A 55-year-old healthy white nurse got infected with SARS-CoV-2 in April 2020. The patient is of slightly obese condition with an increased body mass index (31.0 kg/m2) but had never reported fatigue symptoms, cognitive impairments, or sleep disorders before her SARS-CoV-2 infection. Although the acute symptoms of the COVID-19 phase had eased during a recovery phase at home, the patient still perceived ongoing severe general fatigue symptoms as the predominant burden. In addition, the patient reported difficulties in memory performance and amnestic dysphasia.

On admission to pulmonary rehabilitation in September 2020, the patient had almost normal lung function (FEV1: 91% predicted, TLC: 90% predicted, VC: 86% predicted) and diffusion capacity (DLCO: 90% predicted). Spiroergometry revealed slightly reduced exercise performance (87% predicted) but no evidence for cardioventilatory limitations or impairment in lung diffusion capacity during exercise. Further, a polysomnography was performed for further clarification. An apnea–hypopnea index (AHI) of 6.2 was observed only during the REM phases including 19.5 hypopnea events per hour.
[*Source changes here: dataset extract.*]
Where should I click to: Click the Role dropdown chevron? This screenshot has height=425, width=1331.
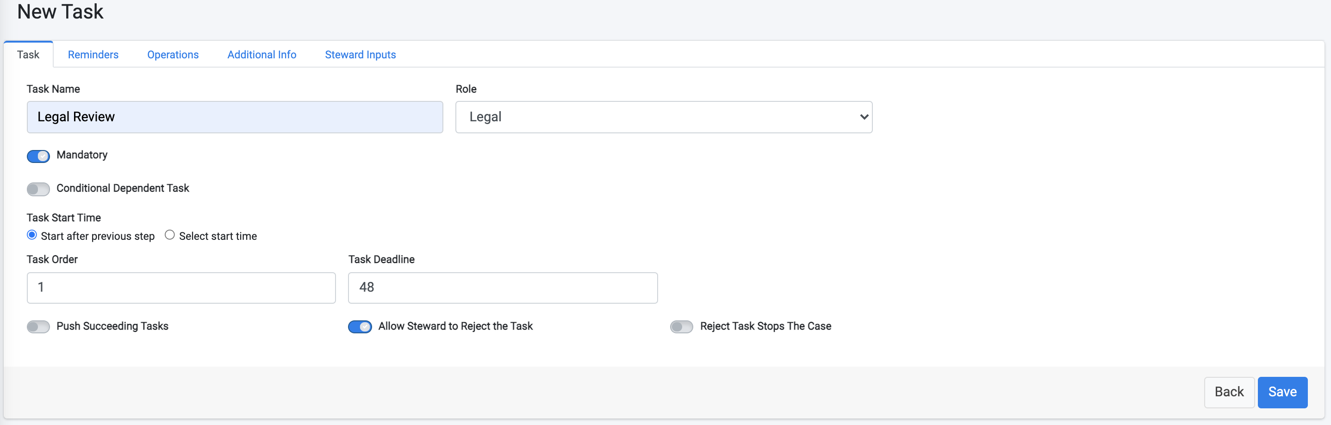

This sleep apnea led to nocturnal awakening of the patient associated with a burning sensation in the lungs. As a therapeutic consequence, automatic positive airway pressure (APAP) therapy was again initiated. The patient showed very good adherence to the APAP therapy using a full face mask with pressure support between 7 and 10 mbar.

After 7 days of APAP therapy, the polysomnography was repeated and showed that sleep apnea had disappeared almost completely (AHI 1.7, and 0 hypopnea events; Table 1). Furthermore, the patient reported improvements of her fatigue symptoms as well as her concentration and memory performance.

Discussion and conclusions

To the best of our knowledge, these are the first two reported cases of fatigue following COVID-19 that might be induced by sleep apnea during the REM phase. The patients suffered from self-reported severe general fatigue and concentration impairment. These clinical symptoms as well as the sleep apnea were diminished after initiating APAP therapy.

Both patients had no history of sleep apnea or any other risk factors (except for slight obesity in patient 2). Therefore, the sleep apnea events that occurred during the non-REM phases could have been associated with mild obesity hypoventilation syndrome without clinical relevance since the clinical symptoms of fatigue and cognitive impairment appeared only after SARS-CoV-2 infection. Interestingly, in both cases, sleep apnea occurred only during the REM phases. This is a phenomenon that is not common in other sleep-related disorders. It was shown in former studies that a SARS-CoV-2 infection leads to endotheliitis with immunogen-triggered embolisms.[3] Abnormalities were found also in neuroimaging, which revealed diffuse cerebral hyperintensities that are indicative of leukencephalopathy[4] and perfusion abnormalities.[5] Up to now, ischemic stroke is the only disease that is known to depress REM sleep.[6] Therefore, endotheliitis-induced perfusion defect might be an individual explanation for the disturbed sleeping profile in the current COVID-19 cases. However, this hypothesis needs to be investigated in further research.

In conclusion, in the current two cases, newly diagnosed sleep apnea during the REM phases with subsequent severe fatigue syndrome was observed following COVID-19. APAP therapy diminished sleep apnea completely. Furthermore, patients reported that the post-COVID-19 fatigue symptoms and their ability to concentrate have improved.

Though it is possible that COVID-19 infection and subsequent diagnosis of sleep apnea are unrelated and do not suggest causality, sleep apnea must be considered in the differential diagnosis of patients with post-COVID-19 fatigue syndrome.